### Stored data
■ ■ ■ ■ ■
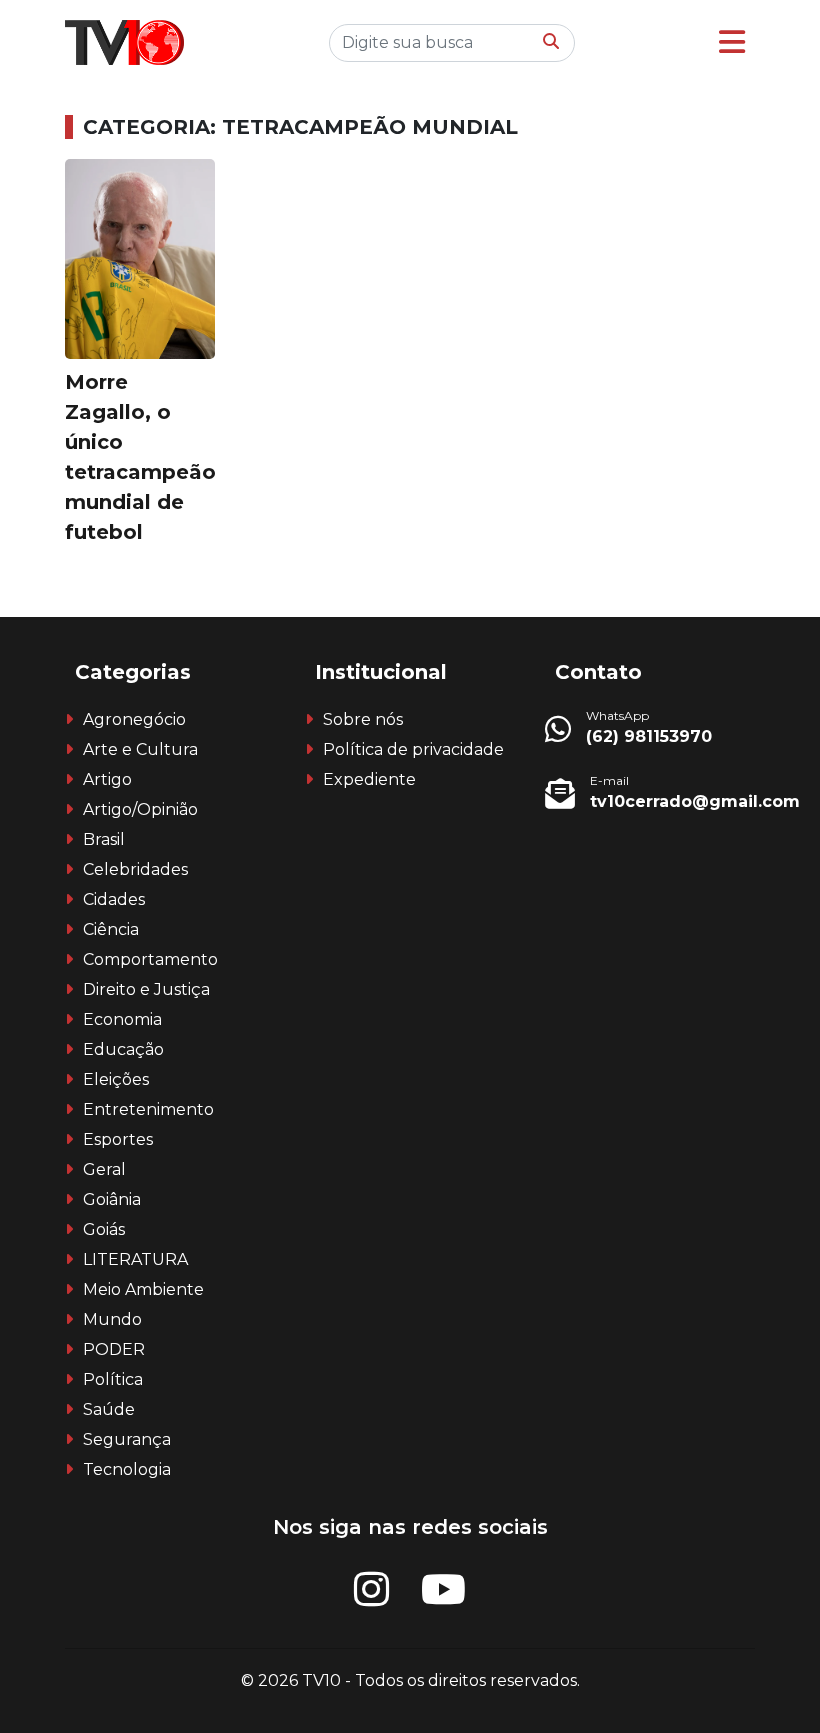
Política (113, 1379)
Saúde (109, 1409)
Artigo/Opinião (140, 809)
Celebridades (135, 869)
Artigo (107, 779)
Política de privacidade (413, 749)
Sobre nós (363, 719)
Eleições (116, 1079)
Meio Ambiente (143, 1289)
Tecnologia (127, 1469)
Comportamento (150, 959)
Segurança (127, 1439)
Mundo (112, 1319)
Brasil (104, 839)
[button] (732, 42)
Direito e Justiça (146, 989)
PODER (114, 1349)
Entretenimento (148, 1109)
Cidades (114, 899)
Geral (104, 1169)
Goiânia (112, 1199)
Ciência (111, 929)
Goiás (104, 1229)
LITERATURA (135, 1259)
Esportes (118, 1139)
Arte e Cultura (140, 749)
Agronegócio (134, 719)
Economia (122, 1019)
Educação (123, 1049)
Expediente (369, 779)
■ ■ ■ ■ ■
### What you need to do
Retype all entries exactly, without the images.

### Exercise solution
Política (113, 1379)
Saúde (109, 1409)
Artigo/Opinião (140, 809)
Celebridades (135, 869)
Artigo (107, 779)
Política de privacidade (413, 749)
Sobre nós (363, 719)
Eleições (116, 1079)
Meio Ambiente (143, 1289)
Tecnologia (127, 1469)
Comportamento (150, 959)
Segurança (127, 1439)
Mundo (112, 1319)
Brasil (104, 839)
[button] (732, 42)
Direito e Justiça (146, 989)
PODER (114, 1349)
Entretenimento (148, 1109)
Cidades (114, 899)
Geral (104, 1169)
Goiânia (112, 1199)
Ciência (111, 929)
Goiás (104, 1229)
LITERATURA (135, 1259)
Esportes (118, 1139)
Arte e Cultura (140, 749)
Agronegócio (134, 719)
Economia (122, 1019)
Educação (123, 1049)
Expediente (369, 779)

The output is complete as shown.